About this task: Look in the material below for the line holding "The width and height of the screenshot is (2430, 902).". Set it down exactly, with each later line up to and including the line holding "Open the notifications".

··········

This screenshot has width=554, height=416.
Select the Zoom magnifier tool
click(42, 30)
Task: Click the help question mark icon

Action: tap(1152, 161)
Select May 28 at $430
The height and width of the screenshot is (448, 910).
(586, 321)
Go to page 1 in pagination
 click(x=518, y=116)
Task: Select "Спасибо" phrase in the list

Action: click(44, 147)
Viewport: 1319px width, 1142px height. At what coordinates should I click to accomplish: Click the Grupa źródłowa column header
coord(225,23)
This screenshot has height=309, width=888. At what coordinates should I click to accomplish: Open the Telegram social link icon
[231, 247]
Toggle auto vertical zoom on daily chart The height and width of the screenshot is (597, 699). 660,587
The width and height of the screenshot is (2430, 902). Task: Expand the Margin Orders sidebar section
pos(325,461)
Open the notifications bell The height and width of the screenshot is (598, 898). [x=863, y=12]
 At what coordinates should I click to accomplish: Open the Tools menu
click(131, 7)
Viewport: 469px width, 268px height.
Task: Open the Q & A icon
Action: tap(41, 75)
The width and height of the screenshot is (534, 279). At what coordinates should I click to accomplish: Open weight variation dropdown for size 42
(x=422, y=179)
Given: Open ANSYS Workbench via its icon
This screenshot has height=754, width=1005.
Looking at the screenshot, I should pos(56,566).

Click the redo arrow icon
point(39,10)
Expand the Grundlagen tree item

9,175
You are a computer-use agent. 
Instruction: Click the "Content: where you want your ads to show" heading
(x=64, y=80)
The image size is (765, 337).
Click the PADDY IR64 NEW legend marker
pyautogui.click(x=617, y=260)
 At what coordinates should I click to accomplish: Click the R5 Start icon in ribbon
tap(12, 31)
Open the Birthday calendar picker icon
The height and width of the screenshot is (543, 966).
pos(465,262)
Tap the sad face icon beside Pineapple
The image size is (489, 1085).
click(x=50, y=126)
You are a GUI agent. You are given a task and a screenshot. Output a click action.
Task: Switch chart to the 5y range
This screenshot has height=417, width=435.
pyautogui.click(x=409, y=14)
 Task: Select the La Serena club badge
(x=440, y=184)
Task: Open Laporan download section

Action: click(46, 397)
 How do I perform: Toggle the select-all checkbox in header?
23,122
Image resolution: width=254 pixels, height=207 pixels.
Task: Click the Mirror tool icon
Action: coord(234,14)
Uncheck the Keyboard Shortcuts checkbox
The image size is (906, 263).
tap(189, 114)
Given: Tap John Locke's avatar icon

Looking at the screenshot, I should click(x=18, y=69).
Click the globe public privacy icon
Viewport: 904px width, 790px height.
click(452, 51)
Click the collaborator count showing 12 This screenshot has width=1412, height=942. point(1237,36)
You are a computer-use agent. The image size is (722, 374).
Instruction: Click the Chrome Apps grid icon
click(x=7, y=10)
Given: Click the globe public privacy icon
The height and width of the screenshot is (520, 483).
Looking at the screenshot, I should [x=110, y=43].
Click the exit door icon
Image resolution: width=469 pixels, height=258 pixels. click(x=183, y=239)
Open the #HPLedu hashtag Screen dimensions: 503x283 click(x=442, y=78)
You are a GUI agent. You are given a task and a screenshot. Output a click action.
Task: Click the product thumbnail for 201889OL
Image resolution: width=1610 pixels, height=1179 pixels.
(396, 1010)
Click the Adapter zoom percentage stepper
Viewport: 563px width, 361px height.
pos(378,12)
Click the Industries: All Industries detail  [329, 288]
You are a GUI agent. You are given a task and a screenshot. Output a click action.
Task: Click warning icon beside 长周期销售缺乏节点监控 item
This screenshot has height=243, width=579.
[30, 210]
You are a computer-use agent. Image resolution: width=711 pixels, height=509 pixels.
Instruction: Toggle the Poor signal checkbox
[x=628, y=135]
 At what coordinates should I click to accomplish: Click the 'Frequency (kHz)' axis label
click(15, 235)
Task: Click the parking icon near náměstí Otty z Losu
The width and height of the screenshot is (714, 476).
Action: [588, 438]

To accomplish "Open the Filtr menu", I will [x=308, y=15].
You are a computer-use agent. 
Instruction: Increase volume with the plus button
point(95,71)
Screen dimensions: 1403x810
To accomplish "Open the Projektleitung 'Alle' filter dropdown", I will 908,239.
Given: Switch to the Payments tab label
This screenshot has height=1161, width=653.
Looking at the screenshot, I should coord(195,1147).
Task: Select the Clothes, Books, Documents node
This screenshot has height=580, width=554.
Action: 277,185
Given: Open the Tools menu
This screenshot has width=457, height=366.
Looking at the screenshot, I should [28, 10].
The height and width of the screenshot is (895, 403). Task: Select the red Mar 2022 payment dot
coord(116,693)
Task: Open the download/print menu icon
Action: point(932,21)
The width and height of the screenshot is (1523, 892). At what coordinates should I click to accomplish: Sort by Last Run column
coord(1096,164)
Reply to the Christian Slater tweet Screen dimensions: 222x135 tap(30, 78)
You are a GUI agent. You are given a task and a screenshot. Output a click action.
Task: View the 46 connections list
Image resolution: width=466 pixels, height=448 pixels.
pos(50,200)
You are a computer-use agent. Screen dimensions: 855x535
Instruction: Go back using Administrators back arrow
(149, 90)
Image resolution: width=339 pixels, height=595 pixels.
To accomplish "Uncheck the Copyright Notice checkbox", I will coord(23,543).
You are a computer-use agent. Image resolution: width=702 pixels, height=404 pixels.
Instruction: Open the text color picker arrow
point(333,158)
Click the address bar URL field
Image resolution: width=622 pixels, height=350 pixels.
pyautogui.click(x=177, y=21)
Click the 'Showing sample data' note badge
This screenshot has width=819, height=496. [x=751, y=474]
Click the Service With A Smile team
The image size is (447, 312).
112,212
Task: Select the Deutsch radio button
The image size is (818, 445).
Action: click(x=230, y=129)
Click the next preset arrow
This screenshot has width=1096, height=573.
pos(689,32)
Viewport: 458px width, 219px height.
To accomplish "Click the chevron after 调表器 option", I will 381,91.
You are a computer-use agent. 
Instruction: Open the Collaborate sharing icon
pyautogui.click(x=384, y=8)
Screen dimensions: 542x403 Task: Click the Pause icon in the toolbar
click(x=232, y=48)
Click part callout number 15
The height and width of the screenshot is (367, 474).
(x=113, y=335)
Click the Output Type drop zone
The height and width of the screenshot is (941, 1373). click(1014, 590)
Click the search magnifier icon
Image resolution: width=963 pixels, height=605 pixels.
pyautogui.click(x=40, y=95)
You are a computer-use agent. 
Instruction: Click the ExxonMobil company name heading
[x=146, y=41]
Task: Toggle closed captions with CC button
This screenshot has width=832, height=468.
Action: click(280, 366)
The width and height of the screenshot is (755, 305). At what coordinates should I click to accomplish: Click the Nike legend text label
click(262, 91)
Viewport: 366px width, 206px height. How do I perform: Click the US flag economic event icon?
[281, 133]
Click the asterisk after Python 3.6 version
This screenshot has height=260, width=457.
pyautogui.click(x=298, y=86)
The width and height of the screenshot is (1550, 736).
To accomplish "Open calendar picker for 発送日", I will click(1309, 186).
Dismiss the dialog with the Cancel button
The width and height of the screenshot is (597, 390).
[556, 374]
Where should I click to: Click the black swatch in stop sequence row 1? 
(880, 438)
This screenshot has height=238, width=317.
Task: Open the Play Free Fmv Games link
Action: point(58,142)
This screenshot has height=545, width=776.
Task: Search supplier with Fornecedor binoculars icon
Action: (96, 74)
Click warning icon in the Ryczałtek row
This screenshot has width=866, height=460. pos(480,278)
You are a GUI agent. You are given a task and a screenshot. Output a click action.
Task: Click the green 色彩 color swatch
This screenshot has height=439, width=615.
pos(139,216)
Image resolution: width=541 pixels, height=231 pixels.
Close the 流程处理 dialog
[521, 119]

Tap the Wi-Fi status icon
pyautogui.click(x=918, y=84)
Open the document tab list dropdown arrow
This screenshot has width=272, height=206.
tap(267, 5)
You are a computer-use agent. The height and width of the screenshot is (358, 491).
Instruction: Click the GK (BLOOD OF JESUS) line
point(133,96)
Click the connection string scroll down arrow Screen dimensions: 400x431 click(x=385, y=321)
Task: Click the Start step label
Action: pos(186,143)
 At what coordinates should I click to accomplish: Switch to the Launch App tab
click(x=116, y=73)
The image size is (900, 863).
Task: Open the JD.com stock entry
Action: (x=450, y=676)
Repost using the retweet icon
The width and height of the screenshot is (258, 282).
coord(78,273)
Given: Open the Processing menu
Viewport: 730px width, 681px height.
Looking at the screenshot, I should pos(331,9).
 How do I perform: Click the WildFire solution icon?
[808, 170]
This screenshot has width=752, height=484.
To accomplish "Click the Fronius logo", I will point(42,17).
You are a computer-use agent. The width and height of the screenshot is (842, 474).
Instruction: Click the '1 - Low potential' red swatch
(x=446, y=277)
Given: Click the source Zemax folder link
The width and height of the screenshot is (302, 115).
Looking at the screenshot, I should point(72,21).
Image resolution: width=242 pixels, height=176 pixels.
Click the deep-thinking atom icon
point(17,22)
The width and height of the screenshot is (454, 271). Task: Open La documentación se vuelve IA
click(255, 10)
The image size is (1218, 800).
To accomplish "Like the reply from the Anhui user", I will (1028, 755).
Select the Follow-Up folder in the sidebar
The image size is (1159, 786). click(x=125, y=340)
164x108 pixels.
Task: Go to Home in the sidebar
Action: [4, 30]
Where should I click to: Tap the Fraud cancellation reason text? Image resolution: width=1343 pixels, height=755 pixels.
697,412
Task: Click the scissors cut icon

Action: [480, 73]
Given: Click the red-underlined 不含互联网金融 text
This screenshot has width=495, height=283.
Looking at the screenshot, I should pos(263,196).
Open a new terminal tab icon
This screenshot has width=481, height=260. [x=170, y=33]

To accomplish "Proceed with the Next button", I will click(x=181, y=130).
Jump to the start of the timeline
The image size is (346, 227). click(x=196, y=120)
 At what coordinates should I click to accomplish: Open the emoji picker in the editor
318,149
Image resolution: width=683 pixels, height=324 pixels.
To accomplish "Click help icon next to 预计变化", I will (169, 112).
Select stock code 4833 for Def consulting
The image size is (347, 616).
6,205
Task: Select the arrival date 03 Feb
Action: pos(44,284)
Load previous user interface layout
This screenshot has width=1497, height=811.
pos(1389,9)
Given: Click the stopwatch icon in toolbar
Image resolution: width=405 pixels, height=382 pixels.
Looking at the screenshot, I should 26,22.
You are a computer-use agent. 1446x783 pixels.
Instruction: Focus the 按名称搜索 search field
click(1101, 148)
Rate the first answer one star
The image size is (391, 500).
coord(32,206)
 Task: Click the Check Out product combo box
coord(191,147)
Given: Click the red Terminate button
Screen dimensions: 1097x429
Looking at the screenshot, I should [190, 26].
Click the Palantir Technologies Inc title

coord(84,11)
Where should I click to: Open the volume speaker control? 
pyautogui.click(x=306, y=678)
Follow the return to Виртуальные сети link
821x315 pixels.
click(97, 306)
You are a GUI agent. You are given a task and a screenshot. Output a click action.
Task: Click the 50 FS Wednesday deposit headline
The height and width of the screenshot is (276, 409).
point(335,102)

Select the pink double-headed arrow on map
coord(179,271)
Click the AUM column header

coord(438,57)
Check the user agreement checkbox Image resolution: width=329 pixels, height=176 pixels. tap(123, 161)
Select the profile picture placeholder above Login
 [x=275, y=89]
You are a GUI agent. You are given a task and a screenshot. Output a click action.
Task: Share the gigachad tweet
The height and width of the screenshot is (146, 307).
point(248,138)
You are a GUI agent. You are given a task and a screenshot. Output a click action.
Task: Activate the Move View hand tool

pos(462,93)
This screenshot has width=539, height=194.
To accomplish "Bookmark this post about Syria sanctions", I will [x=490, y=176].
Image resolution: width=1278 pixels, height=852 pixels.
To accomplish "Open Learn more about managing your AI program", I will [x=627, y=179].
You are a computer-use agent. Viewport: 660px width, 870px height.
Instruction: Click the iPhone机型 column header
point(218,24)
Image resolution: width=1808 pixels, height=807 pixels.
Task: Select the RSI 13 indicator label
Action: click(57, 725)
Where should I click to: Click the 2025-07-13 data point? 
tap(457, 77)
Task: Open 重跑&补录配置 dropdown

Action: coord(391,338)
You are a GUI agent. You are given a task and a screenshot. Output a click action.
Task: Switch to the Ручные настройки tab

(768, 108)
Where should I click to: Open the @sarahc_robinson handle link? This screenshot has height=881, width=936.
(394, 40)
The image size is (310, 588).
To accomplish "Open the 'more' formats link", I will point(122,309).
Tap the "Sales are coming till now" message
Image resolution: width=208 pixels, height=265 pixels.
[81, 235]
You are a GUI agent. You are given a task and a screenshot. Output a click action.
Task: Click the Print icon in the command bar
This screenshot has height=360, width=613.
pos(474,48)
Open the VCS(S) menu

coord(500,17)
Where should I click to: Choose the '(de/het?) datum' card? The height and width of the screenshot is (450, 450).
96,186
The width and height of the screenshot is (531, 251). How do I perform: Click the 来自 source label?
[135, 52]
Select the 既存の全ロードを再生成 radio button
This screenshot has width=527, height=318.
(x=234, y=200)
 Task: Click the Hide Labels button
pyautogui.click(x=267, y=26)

··········

Your solution:
The width and height of the screenshot is (2430, 902). Task: Expand the Margin Orders sidebar section
pos(325,461)
Open the notifications bell The height and width of the screenshot is (598, 898). [x=863, y=12]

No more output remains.